A simple clinical observation prompted the study. “We noticed that a lot of uninsured vets were showing up at our clinics,” McCormick explains, “so we decided to look at the actual data.” The numbers were astounding: 1.8 million non-elderly veterans were uninsured in 2004—an increase of 290,000 since 2000. The researchers found that most uninsured veterans have middle-class incomes that disqualify them for Veterans Administration (VA) care, while others can’t afford the co-payments or don’t have access to VA facilities in their communities. (The CHA group has produced similarly high-impact studies addressing the steep rise in emergency-room wait times, the distribution of free drug samples to affluent rather than needy patients, and the lack of knowledge among U.S. medical students about military medical ethics; see

“Plenty of other places conduct research on these kinds of public-health issues,” McCormick says. “The difference is that we don’t stop at getting our studies into peer-reviewed journals. We get on the phone, start talking to reporters, hold press conferences, and write editorials. Our view is: What’s the point of doing research if you’re not going to do anything with it?” McCormick himself teaches an annual month-long seminar to medical students on evidence-based healthcare advocacy, providing some background in biostatistics and epidemiology and requiring students to design a research study addressing a current medical-care problem. Jane Lowe focused on the shortage of primary-care physicians in Massachusetts: “The elective taught me the concrete steps to take,” she explains, “from recognizing a problem, to collecting data, to formulating solutions, and then reaching the audience that can make a difference in healthcare policy.”

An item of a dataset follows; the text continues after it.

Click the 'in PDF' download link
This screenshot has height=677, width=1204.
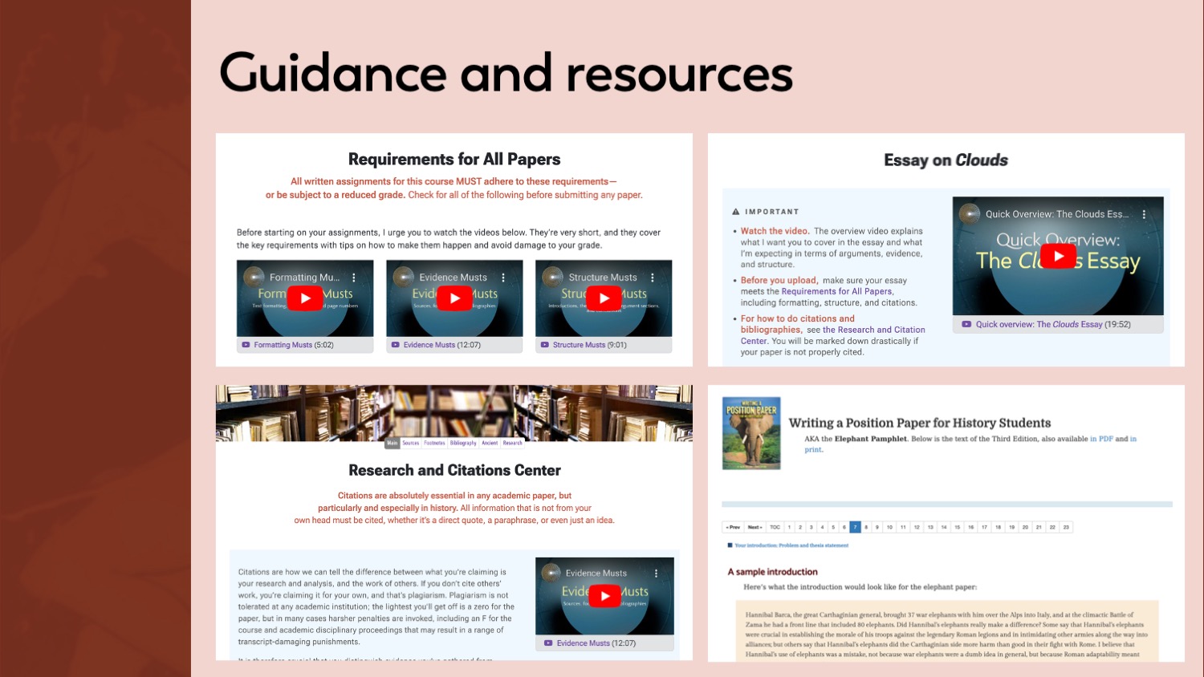1100,439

At a time when community-focused, public hospitals are in short supply (there are 300 fewer today than 15 years ago), CHA provides a valuable training ground for HMS students. “Municipal hospitals offer students the chance to learn about disease in a population that they wouldn’t ordinarily see,” says Ronald Arky, Davidson Distinguished Professor of medicine and master of the Francis Weld Peabody Society at HMS (charged with oversight of the general medical-education experience at the school). “Today CHA is Harvard’s only thread to this population,” Arky points out. “At the same time, students get to rub shoulders with faculty who are frankly making less money than doctors in specialized fields at other hospitals, but who are wholly dedicated to serving the poorest patients.”

The fate of CHA and other public safety-net hospitals will largely depend on how the nation resolves the question of universal healthcare. In the meantime, financial woes are unlikely to curb the energy and commitment of the people who drive the alliance’s mission. “The idea of advocacy just wells up out of this place,” says David Bor. “There’s a strong belief here in the physician’s role to give voice to those people whose voices are not heard, and there’s a shared understanding of illness and health that goes beyond clinical diagnosis to address the complexity of patients’ lives.”